[Record extracts]:
* * * * * * *
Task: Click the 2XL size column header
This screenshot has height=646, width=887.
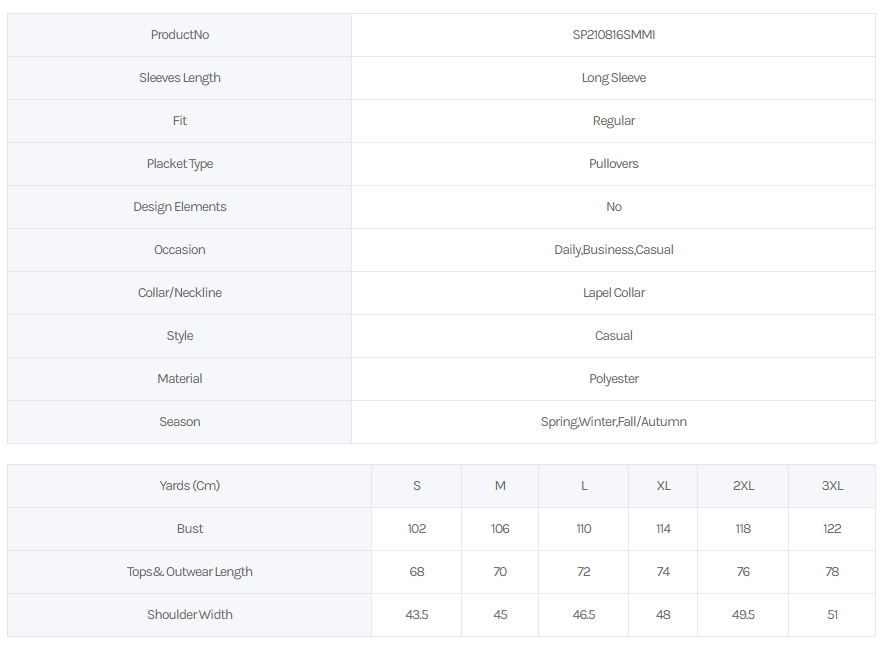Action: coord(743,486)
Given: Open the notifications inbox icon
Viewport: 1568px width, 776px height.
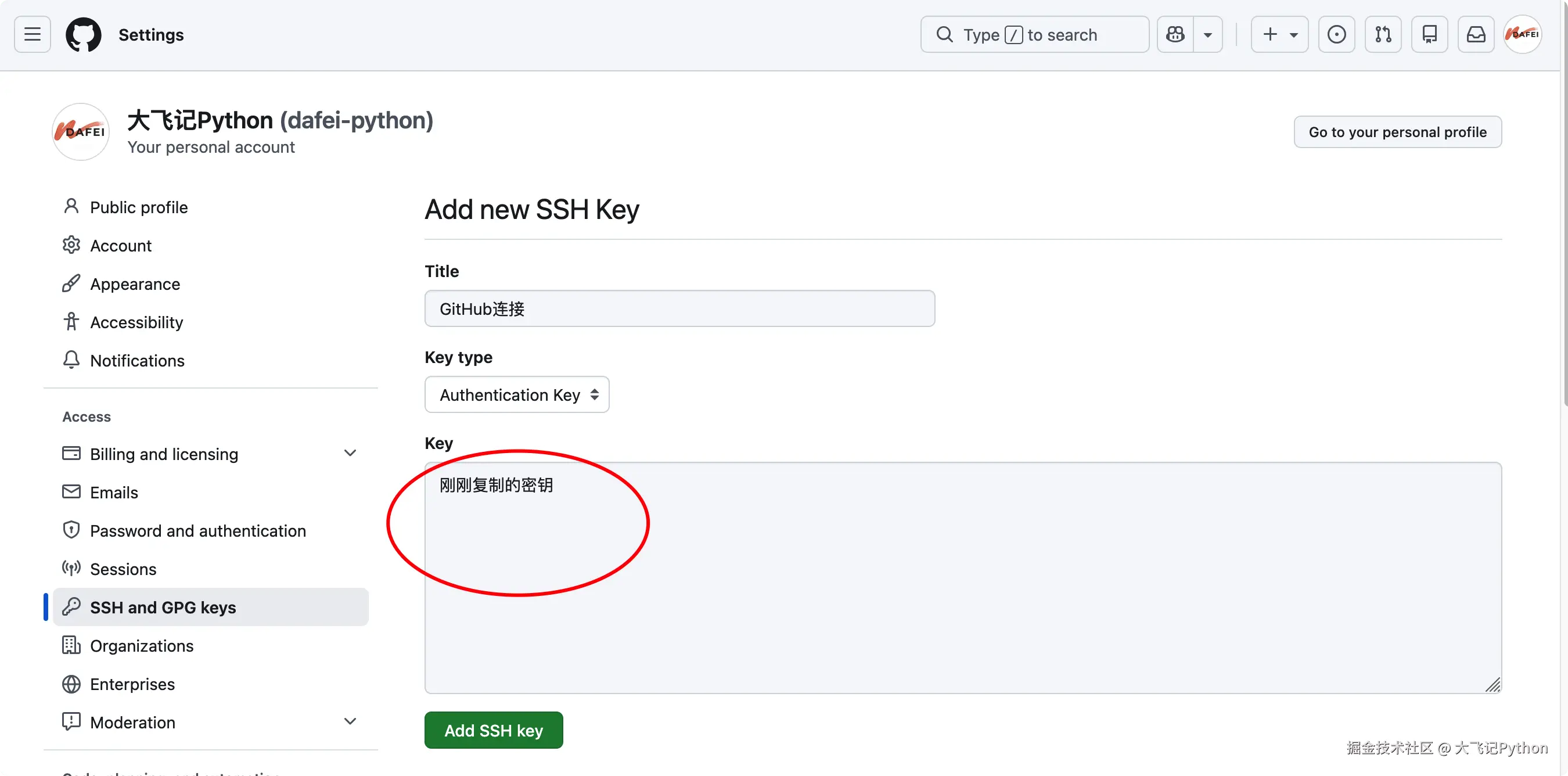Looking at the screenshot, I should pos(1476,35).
* * * * * * *
[What is asked]:
Rewrite the entries above with "icon" switched to "button" and every other word unchanged. Leave out the pictures.

[Written reply]:
Task: Click the 2XL size column header
This screenshot has height=646, width=887.
Action: coord(743,486)
Given: Open the notifications inbox button
Viewport: 1568px width, 776px height.
Looking at the screenshot, I should pos(1476,35).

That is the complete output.